Java was designed to be a safe language. The numerous safety features in all levels of the runtime environment demonstrate this. The language was designed to make it impossible for a programmer to directly access memory. The compiler checks that the code meets the language constraints and produces byte codes. The client verifies that the byte codes are valid and safe before it executes the program. The other important safety features are the class loader, controlling which classes may be loaded into an environment, and the security manager, which disallows applets from performing malicious actions.

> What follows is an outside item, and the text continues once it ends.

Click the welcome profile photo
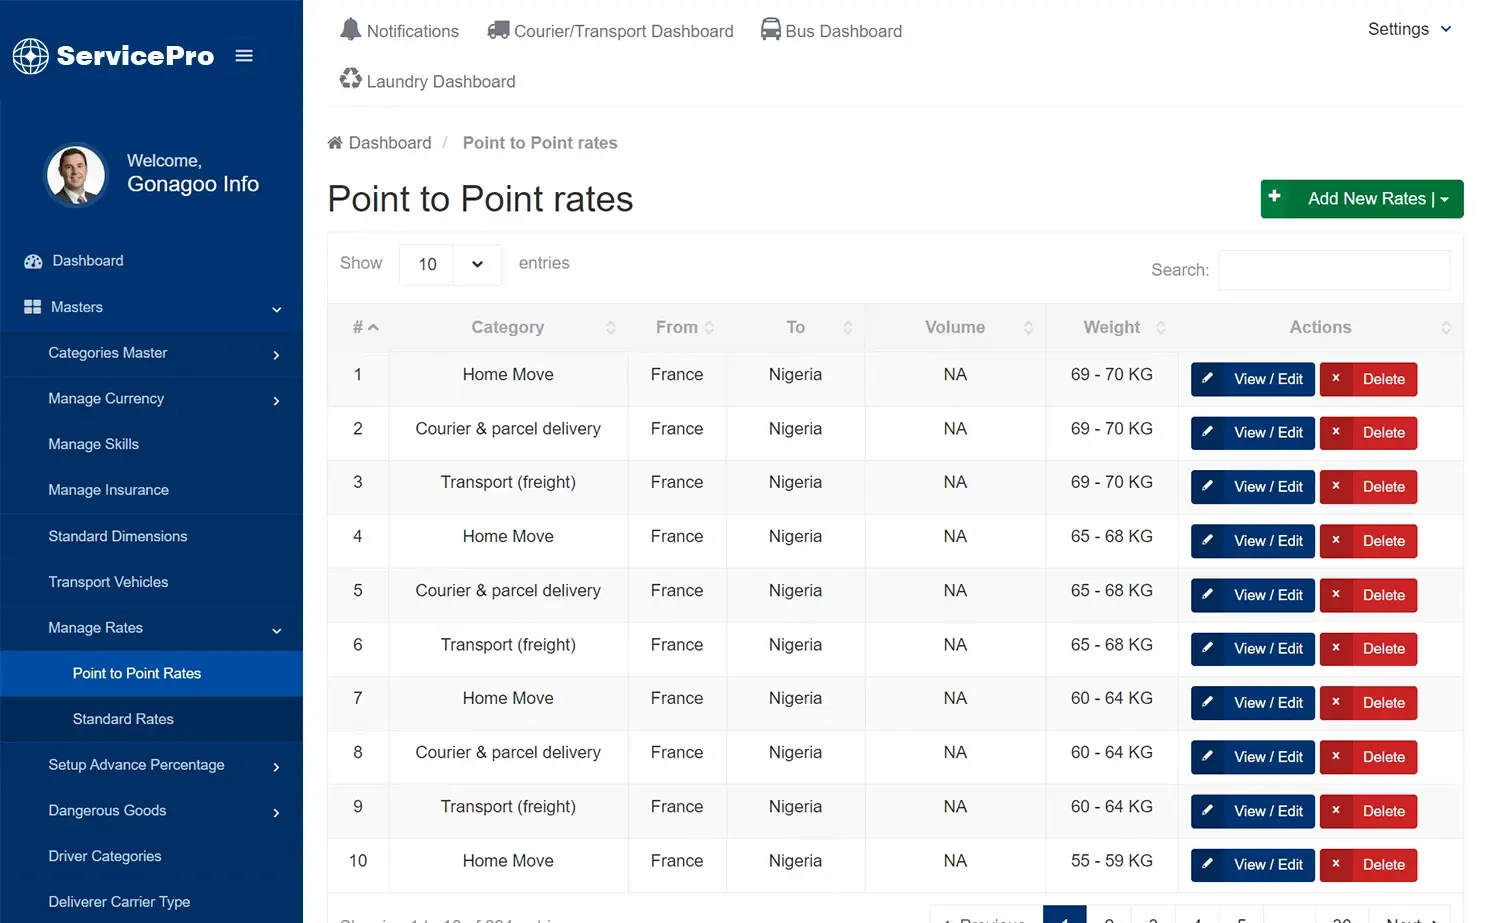 pos(76,174)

With every security system comes ways to get around it. There have been security problems, and it is likely that there are more to come. Although each problem has quickly been fixed, and there have been no reported, confirmed cases of security breaches involving Java, a user is not guaranteed safety. In the future, it may be possible to certify an applet's security. Until then, the safest policy is to use an up-to-date Web browser and to load applets only from trusted sites, and to disable Java altogether when visiting an untrusted site.


References

1.
Dean, Drew; Felten, Edward W.; Wallach, Dan S. "Java Security: From HotJava to Netscape and Beyond". 1996 IEEE Symposium on Security and Privacy. Oakland, CA. May 1996.
2.
Stein, Lincoln. "The World Wide Web Security FAQ".
3.
Ross, Keith W. "Fundamentals of Cryptography".
4.
Van Hoff, Arthur; Shail, Sami; Starbuck, Orca. "What is This Thing Called Java?". Datamation. March 1, 1996. 42(5):45-46.
5.
University of Pennsylvania Course CSE 120/130, Spring 1996 Lecture Notes.
6.
Lemay, Laura; Perkins, Charles. "Yes, Java's Secure. Here's Why." Datamation, March 1, 1996. 42(5):47-49.
7.
Singleton, Andrew. "A Hot Cup of Java". Byte, April 1996. 21(4):129-132.
8.
Mateosian, Richard. "Java". IEEE Micro, June 1996. 16(3):3-5.
9.
Yellin, Frank. "Low Level Security in Java".
10.
Wang, Wei; Yan, Yi; Zang, Lu, " Security----How is it implemented in the Java Language".
11.
Flanagan, David, "Java in a Nutshell". O'Reilly & Associates, Inc. Sebastopol, CA 1996.
12.
Mueller, Marianne. "Sun's Response to the HotJava Security Flaws".
13.
JavaSoft, "Frequently Asked Questions - Applet Security."
14.
Felten, Edward. "Safe Internet Programming: News".